THE DATA Block Start

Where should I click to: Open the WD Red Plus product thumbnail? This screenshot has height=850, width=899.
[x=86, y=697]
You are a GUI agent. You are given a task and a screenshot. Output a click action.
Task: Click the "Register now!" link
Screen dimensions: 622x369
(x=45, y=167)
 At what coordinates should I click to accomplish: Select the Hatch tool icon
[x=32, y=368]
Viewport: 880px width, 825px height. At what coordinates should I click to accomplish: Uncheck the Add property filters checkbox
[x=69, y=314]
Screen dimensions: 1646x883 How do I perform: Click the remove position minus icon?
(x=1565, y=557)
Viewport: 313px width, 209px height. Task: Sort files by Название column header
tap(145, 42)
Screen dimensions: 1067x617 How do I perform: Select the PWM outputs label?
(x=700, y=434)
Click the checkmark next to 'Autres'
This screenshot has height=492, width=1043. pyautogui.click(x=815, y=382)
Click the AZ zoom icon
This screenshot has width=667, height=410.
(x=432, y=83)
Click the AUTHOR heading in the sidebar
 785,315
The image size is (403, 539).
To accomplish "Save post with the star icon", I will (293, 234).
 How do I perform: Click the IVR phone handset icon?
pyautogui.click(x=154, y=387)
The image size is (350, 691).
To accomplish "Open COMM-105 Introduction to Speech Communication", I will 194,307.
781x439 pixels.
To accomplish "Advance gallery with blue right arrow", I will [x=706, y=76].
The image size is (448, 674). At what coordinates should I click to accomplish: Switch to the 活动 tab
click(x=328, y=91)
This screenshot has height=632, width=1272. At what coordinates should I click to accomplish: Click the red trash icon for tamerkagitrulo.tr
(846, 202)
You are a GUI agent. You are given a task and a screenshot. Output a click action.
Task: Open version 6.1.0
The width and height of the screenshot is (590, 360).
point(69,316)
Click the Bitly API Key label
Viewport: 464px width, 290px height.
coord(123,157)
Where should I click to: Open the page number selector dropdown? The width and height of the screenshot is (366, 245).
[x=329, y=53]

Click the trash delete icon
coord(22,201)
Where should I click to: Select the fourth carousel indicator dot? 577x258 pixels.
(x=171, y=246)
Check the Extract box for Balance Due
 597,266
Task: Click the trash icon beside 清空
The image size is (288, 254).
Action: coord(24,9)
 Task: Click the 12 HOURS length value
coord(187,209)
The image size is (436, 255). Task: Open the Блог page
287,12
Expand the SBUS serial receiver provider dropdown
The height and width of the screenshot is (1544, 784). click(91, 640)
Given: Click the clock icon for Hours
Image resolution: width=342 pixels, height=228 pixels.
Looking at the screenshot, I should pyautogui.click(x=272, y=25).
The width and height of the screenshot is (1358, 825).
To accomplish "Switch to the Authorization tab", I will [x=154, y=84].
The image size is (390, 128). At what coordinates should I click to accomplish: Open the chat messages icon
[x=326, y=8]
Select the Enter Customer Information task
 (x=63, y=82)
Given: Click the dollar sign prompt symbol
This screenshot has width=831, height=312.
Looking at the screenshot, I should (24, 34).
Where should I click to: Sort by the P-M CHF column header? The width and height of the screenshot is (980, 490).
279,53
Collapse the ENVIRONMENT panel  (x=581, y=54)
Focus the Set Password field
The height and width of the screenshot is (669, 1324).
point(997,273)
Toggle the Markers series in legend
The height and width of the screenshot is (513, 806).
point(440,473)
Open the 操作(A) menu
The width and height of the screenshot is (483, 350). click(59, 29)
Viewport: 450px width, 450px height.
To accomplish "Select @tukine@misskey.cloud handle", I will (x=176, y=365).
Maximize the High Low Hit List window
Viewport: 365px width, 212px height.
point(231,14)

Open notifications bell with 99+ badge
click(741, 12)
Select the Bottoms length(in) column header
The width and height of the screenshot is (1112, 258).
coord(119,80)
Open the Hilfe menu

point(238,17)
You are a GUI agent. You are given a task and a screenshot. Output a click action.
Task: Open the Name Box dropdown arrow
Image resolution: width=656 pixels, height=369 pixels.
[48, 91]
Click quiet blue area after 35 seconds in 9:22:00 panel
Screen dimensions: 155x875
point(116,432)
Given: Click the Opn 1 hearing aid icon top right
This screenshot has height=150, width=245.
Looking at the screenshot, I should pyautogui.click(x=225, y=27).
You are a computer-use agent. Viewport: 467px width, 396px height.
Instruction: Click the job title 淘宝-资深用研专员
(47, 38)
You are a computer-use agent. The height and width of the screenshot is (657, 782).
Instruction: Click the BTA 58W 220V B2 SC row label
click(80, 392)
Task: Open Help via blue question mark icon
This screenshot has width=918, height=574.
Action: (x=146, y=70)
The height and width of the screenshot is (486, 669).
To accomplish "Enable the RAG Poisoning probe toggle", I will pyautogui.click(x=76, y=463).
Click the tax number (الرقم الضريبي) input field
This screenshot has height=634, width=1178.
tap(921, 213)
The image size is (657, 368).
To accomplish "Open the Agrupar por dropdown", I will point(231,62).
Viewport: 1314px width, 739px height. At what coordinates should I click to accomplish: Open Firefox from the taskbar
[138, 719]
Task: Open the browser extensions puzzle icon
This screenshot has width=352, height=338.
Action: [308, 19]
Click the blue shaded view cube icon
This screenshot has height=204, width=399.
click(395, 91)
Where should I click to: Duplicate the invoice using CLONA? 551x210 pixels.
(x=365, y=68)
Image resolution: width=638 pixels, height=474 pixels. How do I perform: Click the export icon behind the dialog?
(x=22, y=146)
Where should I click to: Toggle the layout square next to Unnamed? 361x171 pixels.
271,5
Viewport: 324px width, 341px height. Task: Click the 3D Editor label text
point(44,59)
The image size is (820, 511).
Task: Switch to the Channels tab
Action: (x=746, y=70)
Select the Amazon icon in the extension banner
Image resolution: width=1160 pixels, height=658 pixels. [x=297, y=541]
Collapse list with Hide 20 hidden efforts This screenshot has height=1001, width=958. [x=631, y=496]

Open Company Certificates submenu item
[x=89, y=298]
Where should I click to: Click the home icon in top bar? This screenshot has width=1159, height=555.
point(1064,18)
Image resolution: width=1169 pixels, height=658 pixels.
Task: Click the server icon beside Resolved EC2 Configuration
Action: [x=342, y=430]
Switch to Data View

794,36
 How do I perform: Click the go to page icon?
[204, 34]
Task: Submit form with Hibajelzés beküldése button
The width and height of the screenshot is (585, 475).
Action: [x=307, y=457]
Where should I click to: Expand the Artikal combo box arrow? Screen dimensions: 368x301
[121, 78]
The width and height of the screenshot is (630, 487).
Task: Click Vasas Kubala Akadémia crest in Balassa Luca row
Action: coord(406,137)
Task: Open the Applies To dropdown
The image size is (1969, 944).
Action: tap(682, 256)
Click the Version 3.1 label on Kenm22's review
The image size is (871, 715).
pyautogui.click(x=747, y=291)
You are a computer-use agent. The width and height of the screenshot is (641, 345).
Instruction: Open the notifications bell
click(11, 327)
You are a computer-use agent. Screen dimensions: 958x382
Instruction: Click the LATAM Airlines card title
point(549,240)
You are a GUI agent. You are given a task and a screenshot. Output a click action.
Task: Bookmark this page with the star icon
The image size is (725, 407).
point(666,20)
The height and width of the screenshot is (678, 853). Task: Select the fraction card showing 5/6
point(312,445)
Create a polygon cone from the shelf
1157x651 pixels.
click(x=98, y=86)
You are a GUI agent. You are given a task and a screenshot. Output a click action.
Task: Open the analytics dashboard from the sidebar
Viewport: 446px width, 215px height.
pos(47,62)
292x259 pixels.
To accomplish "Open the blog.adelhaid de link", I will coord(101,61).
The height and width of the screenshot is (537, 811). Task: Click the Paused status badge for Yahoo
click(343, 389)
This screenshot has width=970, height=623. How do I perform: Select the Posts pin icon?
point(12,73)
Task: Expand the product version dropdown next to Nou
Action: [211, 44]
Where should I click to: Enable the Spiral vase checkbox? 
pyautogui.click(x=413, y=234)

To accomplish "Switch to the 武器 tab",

THE DATA Block End

WORK ORDER: In the answer, give the lines from the first line of the data through the line with "Click the AZ zoom icon", exactly as they appear and with no additions.

TASK ANSWER:
Where should I click to: Open the WD Red Plus product thumbnail? This screenshot has height=850, width=899.
[x=86, y=697]
You are a GUI agent. You are given a task and a screenshot. Output a click action.
Task: Click the "Register now!" link
Screen dimensions: 622x369
(x=45, y=167)
 At what coordinates should I click to accomplish: Select the Hatch tool icon
[x=32, y=368]
Viewport: 880px width, 825px height. At what coordinates should I click to accomplish: Uncheck the Add property filters checkbox
[x=69, y=314]
Screen dimensions: 1646x883 How do I perform: Click the remove position minus icon?
(x=1565, y=557)
Viewport: 313px width, 209px height. Task: Sort files by Название column header
tap(145, 42)
Screen dimensions: 1067x617 How do I perform: Select the PWM outputs label?
(x=700, y=434)
Click the checkmark next to 'Autres'
This screenshot has height=492, width=1043. pyautogui.click(x=815, y=382)
Click the AZ zoom icon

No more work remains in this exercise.